Data extract Start Marker

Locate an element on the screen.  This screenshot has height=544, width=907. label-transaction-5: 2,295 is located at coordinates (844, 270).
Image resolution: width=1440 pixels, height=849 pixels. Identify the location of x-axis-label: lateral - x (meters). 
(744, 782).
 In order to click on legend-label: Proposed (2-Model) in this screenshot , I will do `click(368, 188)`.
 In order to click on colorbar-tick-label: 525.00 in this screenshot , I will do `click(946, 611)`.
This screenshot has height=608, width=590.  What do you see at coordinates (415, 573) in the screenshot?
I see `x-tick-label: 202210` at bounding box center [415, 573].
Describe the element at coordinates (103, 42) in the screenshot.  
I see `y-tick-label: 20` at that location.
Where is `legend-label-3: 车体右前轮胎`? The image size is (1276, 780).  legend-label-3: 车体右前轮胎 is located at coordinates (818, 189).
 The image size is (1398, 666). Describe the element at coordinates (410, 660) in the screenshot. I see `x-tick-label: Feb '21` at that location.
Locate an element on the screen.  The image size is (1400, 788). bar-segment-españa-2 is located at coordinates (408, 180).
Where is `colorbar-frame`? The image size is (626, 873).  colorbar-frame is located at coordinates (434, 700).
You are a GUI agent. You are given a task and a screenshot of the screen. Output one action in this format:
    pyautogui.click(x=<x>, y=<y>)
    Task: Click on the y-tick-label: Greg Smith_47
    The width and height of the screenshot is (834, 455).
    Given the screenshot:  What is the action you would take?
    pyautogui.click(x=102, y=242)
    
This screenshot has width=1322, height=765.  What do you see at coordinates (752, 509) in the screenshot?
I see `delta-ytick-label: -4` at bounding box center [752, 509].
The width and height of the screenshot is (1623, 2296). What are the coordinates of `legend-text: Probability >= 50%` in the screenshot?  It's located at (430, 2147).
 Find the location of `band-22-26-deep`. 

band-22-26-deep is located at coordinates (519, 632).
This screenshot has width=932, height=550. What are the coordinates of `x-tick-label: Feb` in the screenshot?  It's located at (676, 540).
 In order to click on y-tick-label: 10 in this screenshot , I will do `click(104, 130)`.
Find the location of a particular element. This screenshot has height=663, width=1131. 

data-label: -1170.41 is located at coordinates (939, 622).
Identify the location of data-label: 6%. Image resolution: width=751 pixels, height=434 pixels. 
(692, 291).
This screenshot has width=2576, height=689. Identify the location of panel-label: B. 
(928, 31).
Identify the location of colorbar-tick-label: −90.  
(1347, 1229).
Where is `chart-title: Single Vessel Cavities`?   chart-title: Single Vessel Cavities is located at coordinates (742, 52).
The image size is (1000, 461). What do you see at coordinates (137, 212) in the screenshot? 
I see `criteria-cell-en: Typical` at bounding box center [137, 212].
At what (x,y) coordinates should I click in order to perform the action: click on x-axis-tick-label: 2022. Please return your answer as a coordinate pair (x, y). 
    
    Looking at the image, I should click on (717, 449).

Data extract End Marker

**What the exercise asks:**
How many lines of the material above contain the string "resolution"? Reply with the number alone.

**Worked solution:**
2